さて、夏合宿の話に戻ります。
山の中の学校なので、朝夕は涼しく過ごせるというのが魅力でした。
合宿の日程は覚えていませんが、1つの出来事を覚えています。
夏合宿は男女それぞれに3教室位に分かれていて、階上階下での違いもありました。
夜は集団で教室でごろ寝というスタイルの合宿でした。
合宿2日目くらいの夕方の事です、女子の1教室で何人かでテレビドラマを見ました。
教室にはよくある、教壇の横、前角隅の方の高い位置に置いてあるテレビです。
これはどうやら有志でこっそり視聴という物だったようですが、
私は最初に先生の許可を取ってあると聞いていましたから、ずっーとそうだと思っていました。
事の起こりはこうです。
夕方の自由時間に私はHさんIさんとグランドに出て時間を過ごそうとしていました。
その時、校舎の窓から1年の時の友人が、Junさんちょっと、と呼ぶので、何かしらと思います。
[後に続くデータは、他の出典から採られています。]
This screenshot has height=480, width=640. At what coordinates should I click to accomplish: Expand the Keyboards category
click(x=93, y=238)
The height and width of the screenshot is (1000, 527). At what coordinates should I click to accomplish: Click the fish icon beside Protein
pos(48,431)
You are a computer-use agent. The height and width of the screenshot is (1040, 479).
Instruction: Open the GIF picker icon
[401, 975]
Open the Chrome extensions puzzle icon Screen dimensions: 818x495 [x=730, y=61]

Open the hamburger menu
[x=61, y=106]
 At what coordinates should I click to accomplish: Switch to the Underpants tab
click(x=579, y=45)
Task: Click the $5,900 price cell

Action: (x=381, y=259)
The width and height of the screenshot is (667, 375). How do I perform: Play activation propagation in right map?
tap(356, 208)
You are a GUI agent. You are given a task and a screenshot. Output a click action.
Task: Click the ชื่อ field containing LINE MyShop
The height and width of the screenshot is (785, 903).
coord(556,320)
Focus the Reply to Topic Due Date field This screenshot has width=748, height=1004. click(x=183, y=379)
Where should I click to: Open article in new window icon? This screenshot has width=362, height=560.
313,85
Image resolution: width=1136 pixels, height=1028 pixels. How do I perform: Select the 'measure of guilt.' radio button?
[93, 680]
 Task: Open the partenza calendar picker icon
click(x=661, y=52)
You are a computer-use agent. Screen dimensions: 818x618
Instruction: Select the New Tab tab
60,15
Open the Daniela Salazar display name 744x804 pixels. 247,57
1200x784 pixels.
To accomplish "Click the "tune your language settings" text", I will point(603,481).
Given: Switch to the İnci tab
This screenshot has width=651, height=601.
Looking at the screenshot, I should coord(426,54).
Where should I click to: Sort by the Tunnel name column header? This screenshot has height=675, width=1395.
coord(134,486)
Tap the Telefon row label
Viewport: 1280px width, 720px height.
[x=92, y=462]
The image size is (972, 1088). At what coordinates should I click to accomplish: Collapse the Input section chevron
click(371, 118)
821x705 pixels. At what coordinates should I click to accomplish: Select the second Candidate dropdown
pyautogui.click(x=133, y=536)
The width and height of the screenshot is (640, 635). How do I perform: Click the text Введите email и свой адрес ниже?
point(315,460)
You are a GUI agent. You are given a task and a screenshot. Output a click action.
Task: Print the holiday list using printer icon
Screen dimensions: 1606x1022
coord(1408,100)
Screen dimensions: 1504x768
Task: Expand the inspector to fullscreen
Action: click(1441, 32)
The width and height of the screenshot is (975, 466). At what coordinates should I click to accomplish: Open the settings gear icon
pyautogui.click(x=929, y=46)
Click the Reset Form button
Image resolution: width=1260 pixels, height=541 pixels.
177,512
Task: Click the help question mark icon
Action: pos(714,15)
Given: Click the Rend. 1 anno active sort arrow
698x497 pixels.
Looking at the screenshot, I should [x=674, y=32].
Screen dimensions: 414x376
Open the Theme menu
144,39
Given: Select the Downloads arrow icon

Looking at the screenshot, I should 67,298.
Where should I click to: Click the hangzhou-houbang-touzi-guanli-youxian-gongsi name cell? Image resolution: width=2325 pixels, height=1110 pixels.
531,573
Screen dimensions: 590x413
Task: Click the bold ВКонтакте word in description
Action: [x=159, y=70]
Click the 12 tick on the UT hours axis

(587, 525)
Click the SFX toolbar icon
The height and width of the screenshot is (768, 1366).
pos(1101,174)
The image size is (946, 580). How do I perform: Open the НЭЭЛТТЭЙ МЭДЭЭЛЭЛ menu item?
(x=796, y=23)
私が何?と要件を聞いても、友人の方は一寸と言うだけで他は一切何も言わないのです。
怪訝に思っていると、Hさん、Iさんが、私達の方はいいから行って来たらと言います。
そう、じゃあちょっと行って来るね、と私だけ校舎に戻りました。
こっちこっちと友人に連れられてある女子専用の教室に行くと、
約10人くらいの女子がいたでしょうか、これからテレビを見るのだという話でした。
「皆でタ○ムト○ベラ―を見よう、最終回だもん。」
そうです、この日何回目かの再放送の、最終回が入る日でした。
えッ、ええー!
と私は嬉しい驚きに、天にも昇らんばかりに喜びました。
このドラマは、やはり誘ってくれた友人からかねがね面白いと聞いていたドラマです。
今回の再放送が最後だからといわれ家でずーっと欠かさずに見て来ました。
しかし、最終回のこの日は合宿のある日だったので、
涙を呑んで、所謂後ろ髪を引かれるような思いで家を後にして来たのでした。
○○さんはこれを見るために合宿を休んだんだって。
誰かのいう声が聞こえて来ました。
そうか‼その手があったんだ。
と、私は要領のいい人はそうなんだなぁと感心しました。(本とはずる休みはいけません。)
初めに聞いていれば私もそうするのだったと後悔したくらいです。
それほどに面白く、しかも再放送はこれが最後というキャッチフレーズのドラマ、その最終回です。
ここに集った有志の気持ちが分からないまでもない、いえ、痛いほどに分かる私自身でした。
「そうよね、最後の放送の最終回だもの、分かるわ。」
と、私が言うと、友人の方は何回か見たから、あ、でも、最終回はもう1回見てもいいな。
と言います。
そう、私はこれが初めてだから、尚更最終回は見たかったの。
そんな話を友人としていると、じゃあ点けるねとテレビのスイッチが入りました。
でも、先生に叱られない?誰かが聞くと、ちゃんと許可は取ってあるから、
とテレビの傍近くの子から答えが返ってきました。その子の周りで数人がそうそうと相槌を打つ声も聞こえます。
私もこの疑問は持っていましたが、今のこの答えと、相槌を打つ何人かで、
この集い?の発起人がいる事、先生から許可が下りているのだと解釈し、安心しました。
『良かった、テレビを見るのに差し障りは無いんだわ。最終回が見れる。』
本当にあっけらかんとしました。
明るい日差しが雲間から差し込んだような気持ちで目の前の皆とテレビを眺めました。